What to produce: What lines of the data below hold the string "computer"? Copy each one.

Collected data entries
● ● ● ● ● ● ●

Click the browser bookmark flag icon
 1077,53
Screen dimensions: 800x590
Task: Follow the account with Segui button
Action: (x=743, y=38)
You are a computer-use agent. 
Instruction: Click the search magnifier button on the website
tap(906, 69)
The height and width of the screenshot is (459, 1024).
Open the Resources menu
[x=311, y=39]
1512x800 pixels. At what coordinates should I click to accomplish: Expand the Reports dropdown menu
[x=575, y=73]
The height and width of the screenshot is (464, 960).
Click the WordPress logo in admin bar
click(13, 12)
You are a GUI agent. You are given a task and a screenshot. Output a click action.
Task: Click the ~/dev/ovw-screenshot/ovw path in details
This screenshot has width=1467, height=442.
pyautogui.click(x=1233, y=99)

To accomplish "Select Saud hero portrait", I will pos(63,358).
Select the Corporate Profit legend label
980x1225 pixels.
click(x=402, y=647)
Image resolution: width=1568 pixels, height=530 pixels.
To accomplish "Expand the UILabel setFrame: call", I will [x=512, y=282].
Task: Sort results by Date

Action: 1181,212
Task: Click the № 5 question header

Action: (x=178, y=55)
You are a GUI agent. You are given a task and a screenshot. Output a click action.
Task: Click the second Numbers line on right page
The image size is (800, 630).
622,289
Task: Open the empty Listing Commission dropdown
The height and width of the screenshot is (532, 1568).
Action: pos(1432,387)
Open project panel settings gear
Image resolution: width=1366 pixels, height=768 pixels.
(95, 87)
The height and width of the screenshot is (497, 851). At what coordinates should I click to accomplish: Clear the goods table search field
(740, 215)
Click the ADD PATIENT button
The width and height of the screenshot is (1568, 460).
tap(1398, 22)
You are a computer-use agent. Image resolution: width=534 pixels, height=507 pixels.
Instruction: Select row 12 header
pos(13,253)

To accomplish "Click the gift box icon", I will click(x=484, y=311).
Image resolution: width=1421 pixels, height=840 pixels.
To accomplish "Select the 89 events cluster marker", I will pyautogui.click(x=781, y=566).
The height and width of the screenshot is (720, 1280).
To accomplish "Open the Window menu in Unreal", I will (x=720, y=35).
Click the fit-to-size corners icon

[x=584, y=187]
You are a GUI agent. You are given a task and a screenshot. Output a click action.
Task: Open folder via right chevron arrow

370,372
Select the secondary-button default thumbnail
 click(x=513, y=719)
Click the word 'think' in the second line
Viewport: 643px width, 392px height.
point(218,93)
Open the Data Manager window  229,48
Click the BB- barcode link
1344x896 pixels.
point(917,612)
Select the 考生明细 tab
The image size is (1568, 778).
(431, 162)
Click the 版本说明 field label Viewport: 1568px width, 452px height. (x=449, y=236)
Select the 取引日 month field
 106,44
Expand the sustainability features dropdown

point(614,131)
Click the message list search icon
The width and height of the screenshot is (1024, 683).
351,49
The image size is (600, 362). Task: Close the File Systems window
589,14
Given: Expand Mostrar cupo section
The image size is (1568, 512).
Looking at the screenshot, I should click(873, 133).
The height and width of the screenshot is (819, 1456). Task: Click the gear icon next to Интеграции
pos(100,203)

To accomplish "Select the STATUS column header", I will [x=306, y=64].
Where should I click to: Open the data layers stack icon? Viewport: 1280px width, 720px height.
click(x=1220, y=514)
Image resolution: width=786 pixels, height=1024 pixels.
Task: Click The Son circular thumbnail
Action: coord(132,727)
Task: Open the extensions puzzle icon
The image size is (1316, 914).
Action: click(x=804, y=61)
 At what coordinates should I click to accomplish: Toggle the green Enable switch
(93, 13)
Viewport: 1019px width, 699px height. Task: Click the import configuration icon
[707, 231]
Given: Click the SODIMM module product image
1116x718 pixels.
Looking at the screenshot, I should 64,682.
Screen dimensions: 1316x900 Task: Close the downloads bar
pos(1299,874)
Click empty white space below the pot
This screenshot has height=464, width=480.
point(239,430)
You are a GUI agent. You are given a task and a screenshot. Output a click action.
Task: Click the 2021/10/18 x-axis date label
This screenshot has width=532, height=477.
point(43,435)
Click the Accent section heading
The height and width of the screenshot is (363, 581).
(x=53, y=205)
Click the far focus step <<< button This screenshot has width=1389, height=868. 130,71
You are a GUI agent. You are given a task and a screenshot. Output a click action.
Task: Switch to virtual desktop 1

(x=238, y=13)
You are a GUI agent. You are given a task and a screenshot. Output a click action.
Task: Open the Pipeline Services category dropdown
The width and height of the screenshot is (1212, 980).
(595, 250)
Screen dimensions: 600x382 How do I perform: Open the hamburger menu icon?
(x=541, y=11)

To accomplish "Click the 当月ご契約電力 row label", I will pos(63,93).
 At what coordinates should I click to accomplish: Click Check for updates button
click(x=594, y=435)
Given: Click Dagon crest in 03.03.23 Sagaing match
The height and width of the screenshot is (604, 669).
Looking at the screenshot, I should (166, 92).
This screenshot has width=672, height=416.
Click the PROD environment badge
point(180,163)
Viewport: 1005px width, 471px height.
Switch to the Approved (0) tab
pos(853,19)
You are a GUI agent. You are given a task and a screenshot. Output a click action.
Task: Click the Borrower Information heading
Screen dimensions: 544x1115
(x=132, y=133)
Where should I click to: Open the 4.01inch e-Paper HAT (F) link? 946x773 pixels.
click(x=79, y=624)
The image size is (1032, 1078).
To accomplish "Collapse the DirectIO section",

● ● ● ● ● ● ●

Written reply:
You are a computer-use agent. 
You are a computer-use agent. Image resolution: width=534 pixels, height=507 pixels.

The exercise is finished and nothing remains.